#### Record list ####

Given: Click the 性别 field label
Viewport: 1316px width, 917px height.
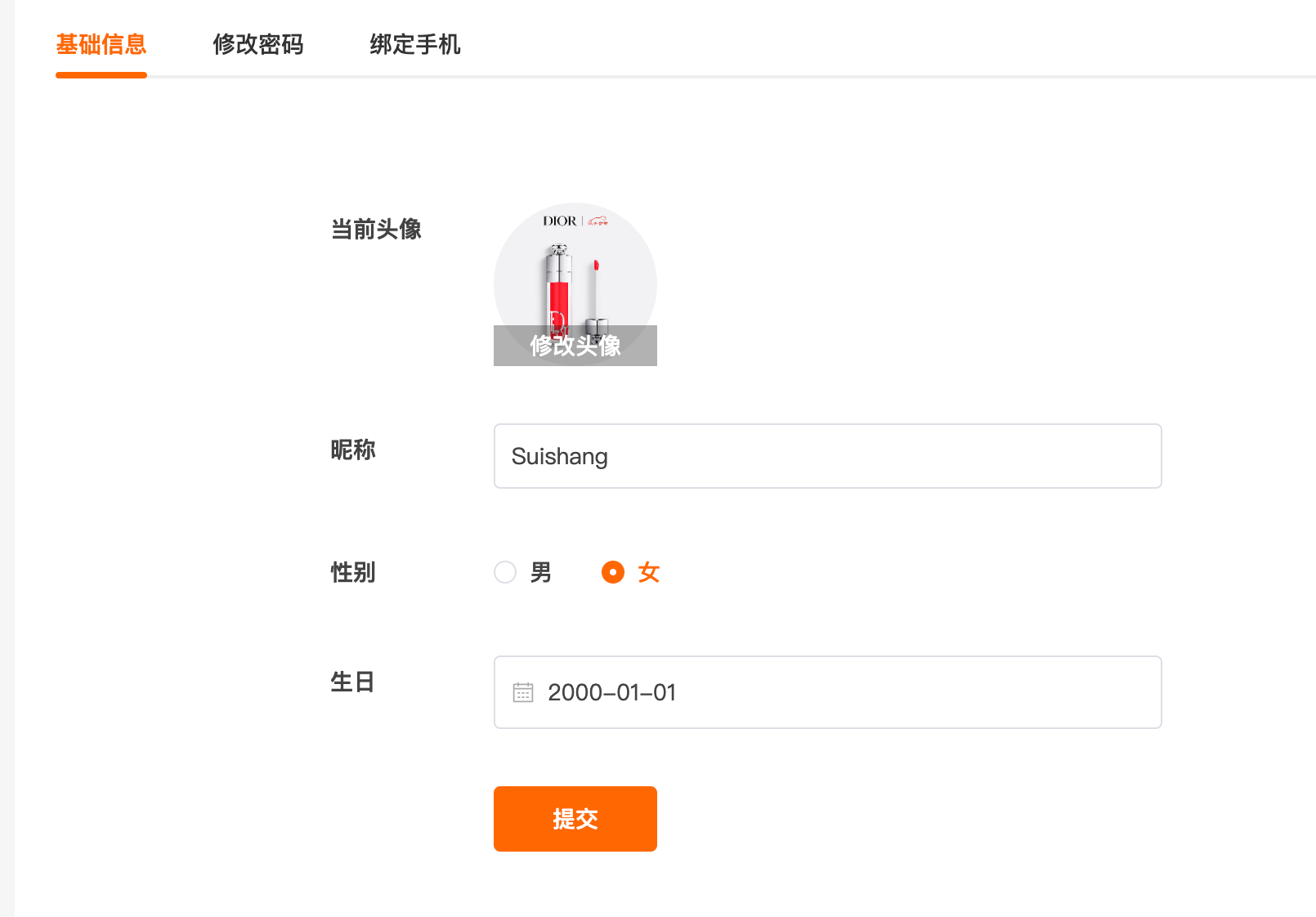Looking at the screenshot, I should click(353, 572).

####
#### Record list ####

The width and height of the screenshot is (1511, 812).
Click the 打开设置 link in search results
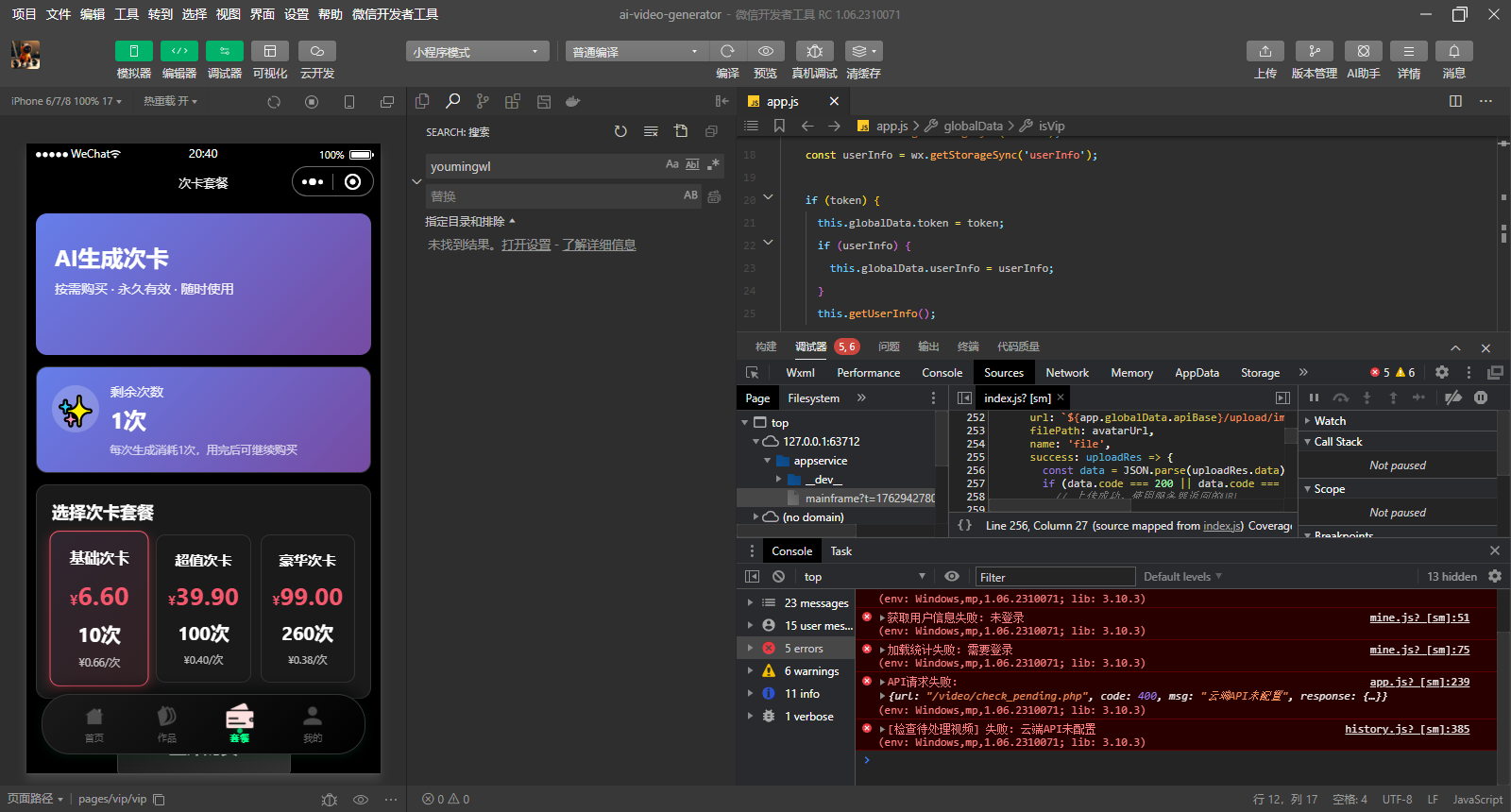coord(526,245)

####
#### Record list ####

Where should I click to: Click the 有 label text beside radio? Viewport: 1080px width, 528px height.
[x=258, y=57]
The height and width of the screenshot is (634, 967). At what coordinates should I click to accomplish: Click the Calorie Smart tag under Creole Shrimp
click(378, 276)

####

Required task - Give the lines from the one containing "Given: Click the 性别 field label" through the one containing "Looking at the" as a numbered list, skipping blank lines. Leave the pictures out.

Solution to this exercise -
1. Given: Click the 性别 field label
2. Viewport: 1316px width, 917px height.
3. Looking at the screenshot, I should click(353, 572).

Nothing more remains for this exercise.